_TO DO_
Where the material below has a line containing "Click contract sent", start repeating exactly, and keep going through the line containing "Task: Select the UCSF legend label", with no other lines.

LISTED RECORDS START

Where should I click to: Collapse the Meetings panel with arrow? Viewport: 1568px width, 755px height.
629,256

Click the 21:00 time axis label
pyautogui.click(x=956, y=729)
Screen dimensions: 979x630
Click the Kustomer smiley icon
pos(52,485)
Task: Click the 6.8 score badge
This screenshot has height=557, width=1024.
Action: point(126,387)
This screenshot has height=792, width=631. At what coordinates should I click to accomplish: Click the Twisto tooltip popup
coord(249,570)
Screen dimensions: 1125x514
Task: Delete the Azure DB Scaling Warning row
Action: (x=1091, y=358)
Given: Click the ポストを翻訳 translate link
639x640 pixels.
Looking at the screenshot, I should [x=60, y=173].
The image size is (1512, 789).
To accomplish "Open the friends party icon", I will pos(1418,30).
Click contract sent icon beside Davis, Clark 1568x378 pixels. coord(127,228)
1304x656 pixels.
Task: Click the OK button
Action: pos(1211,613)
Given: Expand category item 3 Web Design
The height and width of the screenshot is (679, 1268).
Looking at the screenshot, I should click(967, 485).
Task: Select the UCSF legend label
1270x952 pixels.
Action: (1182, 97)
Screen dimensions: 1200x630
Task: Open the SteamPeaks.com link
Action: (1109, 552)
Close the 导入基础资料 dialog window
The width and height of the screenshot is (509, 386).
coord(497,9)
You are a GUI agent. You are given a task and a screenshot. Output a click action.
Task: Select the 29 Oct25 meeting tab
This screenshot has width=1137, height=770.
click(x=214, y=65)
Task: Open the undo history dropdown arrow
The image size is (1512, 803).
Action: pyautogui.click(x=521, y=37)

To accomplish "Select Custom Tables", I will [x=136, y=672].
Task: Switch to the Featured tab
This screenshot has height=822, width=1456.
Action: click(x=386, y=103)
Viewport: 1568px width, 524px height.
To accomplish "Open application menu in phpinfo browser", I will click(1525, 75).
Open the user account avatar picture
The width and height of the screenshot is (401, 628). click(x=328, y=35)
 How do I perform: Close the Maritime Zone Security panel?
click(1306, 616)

LISTED RECORDS END

_ANSWER TO THIS PROBLEM_
Click contract sent icon beside Davis, Clark 1568x378 pixels. coord(127,228)
1304x656 pixels.
Task: Click the OK button
Action: pos(1211,613)
Given: Expand category item 3 Web Design
The height and width of the screenshot is (679, 1268).
Looking at the screenshot, I should click(967, 485).
Task: Select the UCSF legend label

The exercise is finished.